Step 3: Stock Up on Supplies
Since smoking is also an oral addiction, try and stock up on substitutes for a cigarette stick.
Step 4: Pick a Quit Date
A quit date is a personal commitment. It is important because it prepares your mind subconsciously. Pick a date within the next month. It doesn’t have to be a special day.
Step 5: Let People Know
Tell others that you wanna quit. It is easier to quit when you have support from friends and loved ones.
Step 6: Remove All Smoking Reminders
Smoking like any addiction is triggered by people, places, and things. For other addictions, the objects that are triggers are usually drug paraphernalia. In this case the paraphernalia include cigarettes, matches, lighters, and ashtrays.
Step 7: The First 2 Weeks
The first two weeks are critical for your success. If you can get though the first two weeks your chance of success is much higher.(3) Therefore it is important to give yourself the best chance you can during these critical weeks.
The first two weeks are all about distractions, keeping busy, and being good to yourself. Keep busy with fun, low stress activities and avoid high stress ones.
Avoid High Risk Situations
- Don’t hang out with smokers. That’s like a crack addict hanging out with crack addicts. No matter how friendly and supportive your smoking friends are, they are still a high risk environment for at least the first several months.
- Practice saying, “No thank you, I don’t smoke anymore.”
- Understand that you will encounter high risk situations that you haven’t thought of. If you find yourself triggered, plan to get up and leave quickly.
- A change of scenery can make all the difference.
Talk to Yourself
- Most cravings only last 10 - 20 minutes. Distract yourself, and the cravings will pass. When you think about using, talk to yourself and keep yourself busy.
- “I refuse to believe that smoking is more powerful than me.”
- “I won’t give smoking any more power over my life.”
- “I chose to be a non-smoker.”
- “One day at a time.”
Step 8: Maintenance and Coping Strategies
Quit smoking one day at a time. Don't think about quitting forever. That can be overwhelming. Deal with right now, and the days will start to add up.
Self-care
Be good to yourself.
Don't try to diet while quitting smoking. Too much deprivation is bound to backfire. Instead, try eating more fruits and vegetables.
Celebrate Your Victories
Don’t focus on your struggles and ignore your successes. You probably tend to disqualify the positives and focus on the negatives. But don’t underestimate how far you have come. Reinforce your victories.

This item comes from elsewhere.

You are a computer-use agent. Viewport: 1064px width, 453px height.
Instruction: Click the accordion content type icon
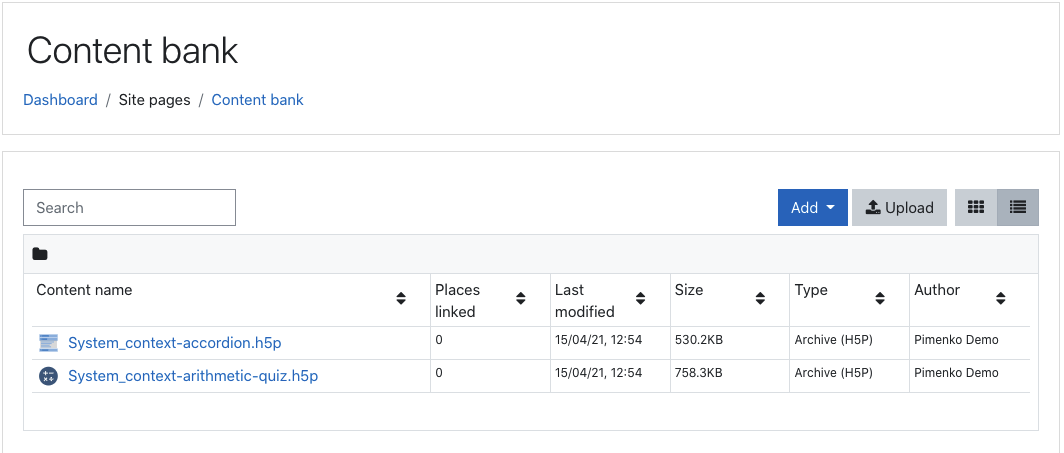(48, 343)
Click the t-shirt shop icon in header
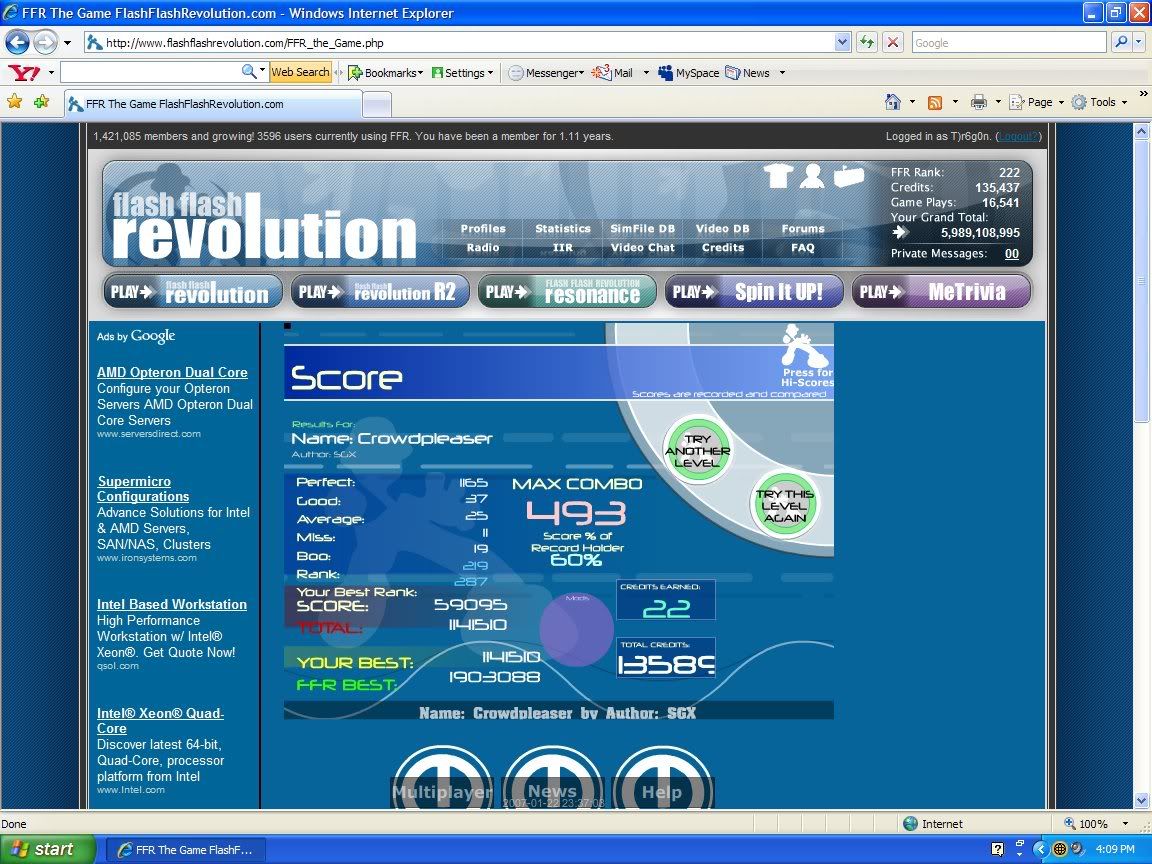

- Take the money you’ve saved and buy yourself a treat once a week. Or save the money for something bigger like a trip.
Stress Management
- Get plenty of rest and eat healthy. Lack of sleep and excessive sugar are known triggers.
Maintenance
- When you have cravings, think of how strong you have been so far.
- Remember your reasons for quitting.
- Refuse to let your addiction win.
- Think of the benefits to your health, finances, and family.
- Remind yourself that there is no such thing as just one cigarette.
- Start to see yourself as a non-smoker. That is the ultimate payoff. You are freeing yourself from the control of your addiction.